Se Hariri non ce la fa, è pronto un sostituto nel campo sunnita?
«Il movimento Future ha preparato dirigenti di alto livello in questi anni. I nomi non li faccio, tanto circolano già (fra gli altri il suo, quello del generale Ashraf Rifi, e il fratello di Hariri Bahaa, ndr). Detto questo, Hariri resta uno dei rari leader davvero liberali in Medio Oriente. C’è un bisogno disperato di una visione di questo tipo, laica, democratica. Il Libano resta forse l’unica democrazia regionale, anche se azzoppata dal settarismo. Ma ora è stritolata da forze molto più grandi».
Cioè?
«La prima forza, che da trent’anni continua ad aumentare la sua influenza, è quella della rivoluzione iraniana. È l’ideologia khomeinista del velayat e faqih, il governo dei religiosi, che ha riacceso questa attesa messianica, del ritorno del Madhi, nelle comunità sciite dall’Iraq al Libano. Questo movimento è un avversario di tutte le forze liberali e ha creato delle potenti forze armate, milizie, a sostegno del suo progetto. Una minaccia evidente».
Anche nel campo sunnita, però, l’estremismo è dilagato. Come giudica il ruolo dell’Arabia Saudita?
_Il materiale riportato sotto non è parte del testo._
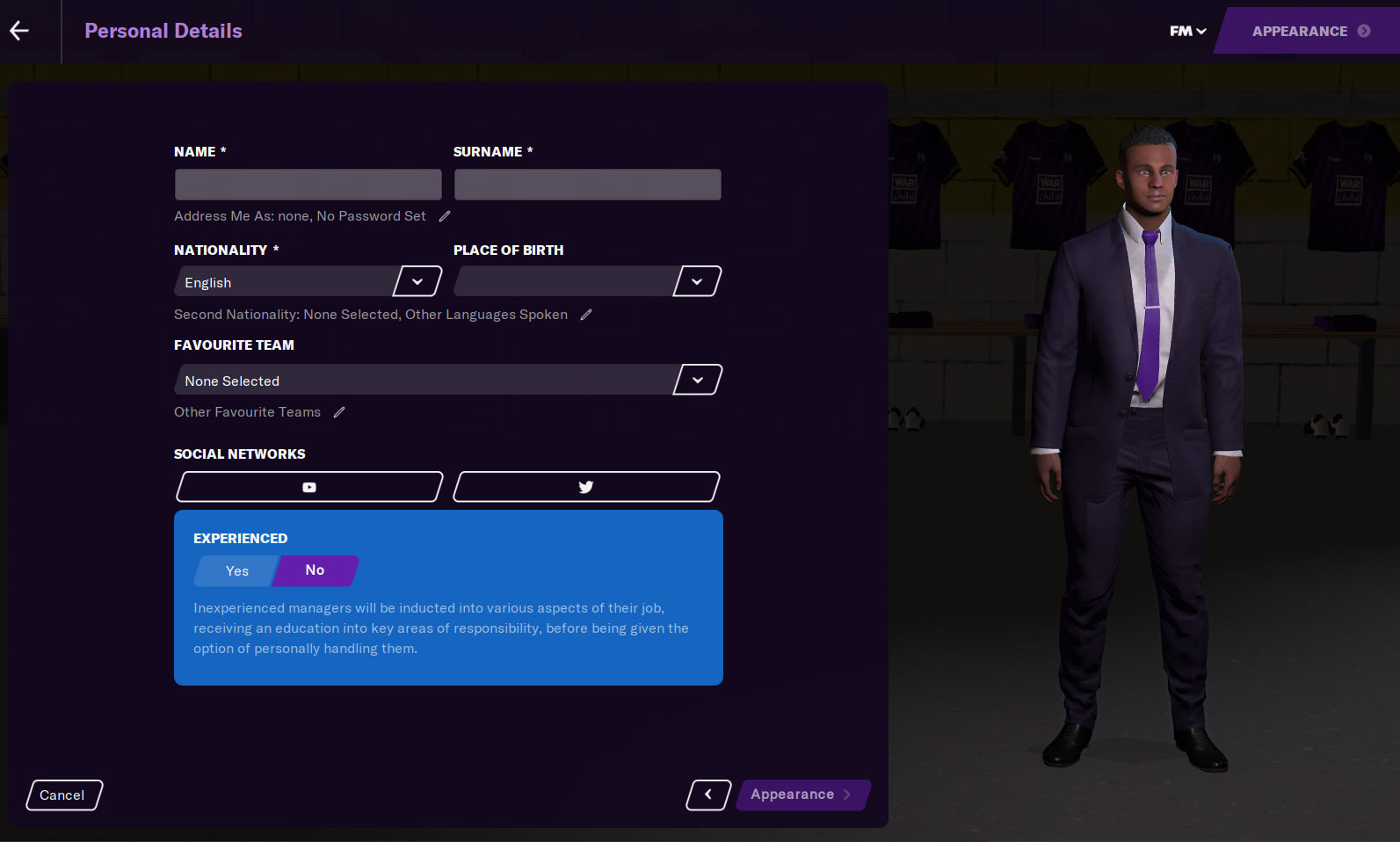Edit the Address Me As pencil icon
Viewport: 1400px width, 842px height.
point(445,216)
«Il Regno saudita è stato costruito settant’anni fa su due pilastri: il feudalesimo e il settarismo. Sono due pilastri molto negativi che influenzano tutto il Medio Oriente. Prendiamo l’economia: perché un giovane deve trovare un buon posto di lavoro solo attraverso i legami famigliari, di clan, feudali, o attraverso l’appartenenza settaria? E non perché è il più qualificato? Un forte cambiamento in questo senso è la rivoluzione che ci serve».
Ora però, in Arabia Saudita, i tentativi di riforma di Mohammed bin Salman suscitano molte speranze.
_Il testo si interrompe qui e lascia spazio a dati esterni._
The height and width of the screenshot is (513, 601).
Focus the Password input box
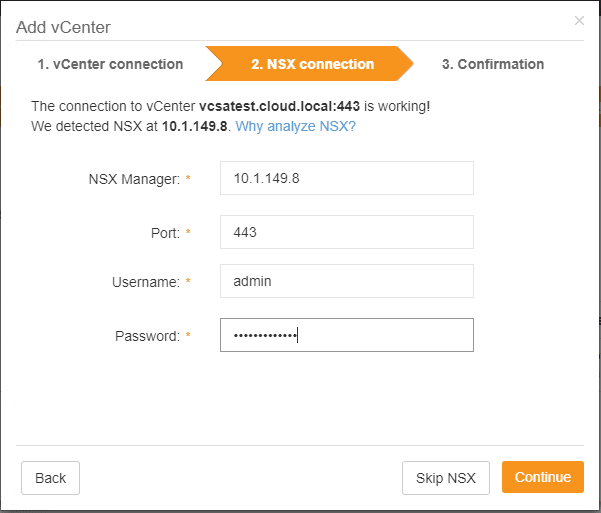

«Sono molto prudente. La struttura di quello Stato, così come è stata concepita, è molto difficile da riformare. La gestione delle dimissioni di Hariri è stata un errore madornale da parte dell’Arabia Saudita, che ha alimentato il sospetto che fosse tenuto in ostaggio. In realtà è questa la nostra condizione di libanesi, oggi. Tutti i due campi sono affetti dalla sindrome di Stoccolma, amano i loro sequestratori».